◆ **EXTRACT TO READ**:
Photo exhibit of Persian Jewry on exhibit at Huntington
Since arriving in Southern California more than 25 years ago, the Persian Jewish community has been tight-knit and has largely chosen to be closed off from the rest of the greater Jewish community and American society. Yet with an undying curiosity and persistence, local Jewish photojournalist Shelley Gazin has managed to capture the true essence of Persian Jewish life in a series of photographs.
After nearly two years of work on “Becoming Persian: A Photographic Narrative With Text Threads Illuminating the Persian Jewish Community,” a small portion of Gazin’s work will go on view for a one-day event at the Huntington Library in San Marino on Nov. 4.”I found Persian hospitality so encompassing that I was pulled in, almost as if by a magnet,” said Gazin, whose photographs have appeared in the Los Angeles Times, Newsweek, Time, and Forbes magazine. “I’m surprised by how deeply I felt a part of it.”
The event will also feature presentations from more than 40 archives of the arts, economies, politics and cultures of various Los Angeles-area communities. Gazin said she was originally attracted to documenting life in the Iranian Jewish community after photographing the late Persian Jewish Chief Rabbi Hacham Yedidia Shofet for her 2001 exhibition, “Looking for a Rabbi,” at the Skirball Museum.
“It was interesting and impressive to realize that my own neighborhood [Los Angeles] had been transformed, and that this successful community has emerged who has made major contributions in science, medicine and business,” Gazin said. “I realized that this might be the greatest saga of 20th century immigration”.
Gazin’s photos include various facets of local Iranian Jewish life, from extravagant weddings, to images of local leaders, to close-ups of community organizations supporting new immigrants from Iran.

◆ **GIVEN DATA**:
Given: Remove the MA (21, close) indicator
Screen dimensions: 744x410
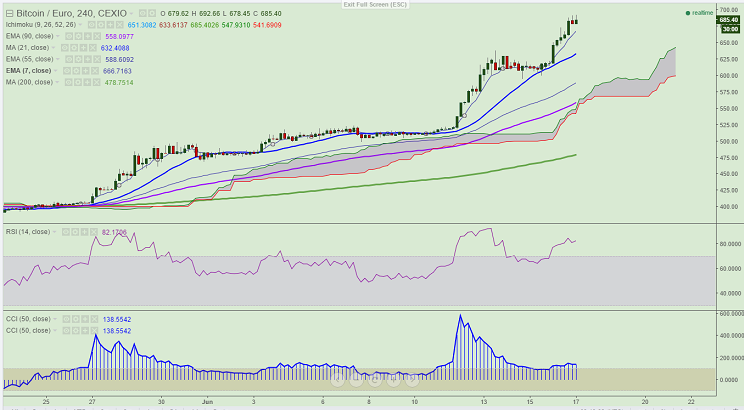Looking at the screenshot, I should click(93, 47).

---

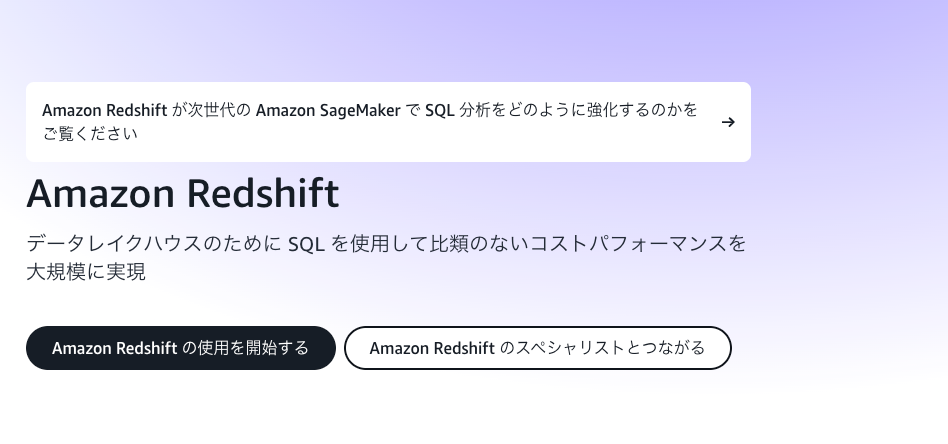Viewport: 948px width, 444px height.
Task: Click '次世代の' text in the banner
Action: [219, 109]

* * *

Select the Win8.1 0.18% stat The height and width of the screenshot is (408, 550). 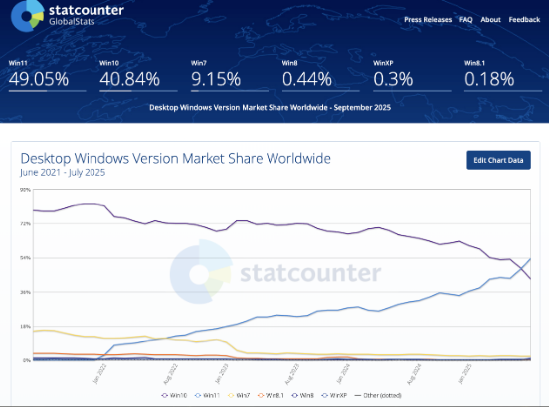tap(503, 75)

◆ **PROBLEM DETAILS**: Continue the article about Shelley Gazin's photo exhibit of Persian Jewish life in Los Angeles, starting right after its final sentence.

◆ **OUTPUT OF THE TASK**:
Despite her limited knowledge of the Persian culture and inability to speak Persian, Gazin’s desire to give an accurate portrayal of Persian Jewish life in Los Angeles has earned her the respect of the community’s leaders, who have welcomed her with open arms.
“For a lot of people who don’t know us or who have seen us only from a distance, what she [Gazin] has done will give them a better idea of who we really are and put a face to our community,” said Dr. Morgan Hakimi, president of the Nessah Cultural Center in Beverly Hills.
Gazin’s presence at local Persian Jewish events and gatherings has forced many Persian Jews to re-examine their lack of openness with other Jewish groups, Hakimi said.
“Sometimes we’re out of touch with the Jewish community and the greater community since we’re all within our own inner circles,” she said. “So it’s natural for us to learn about ourselves from a project like this”.
Other local Jewish leaders said Gazin’s work was significant for research purposes, because no one had previously documented with photos the lives of Persian Jews in Southern California.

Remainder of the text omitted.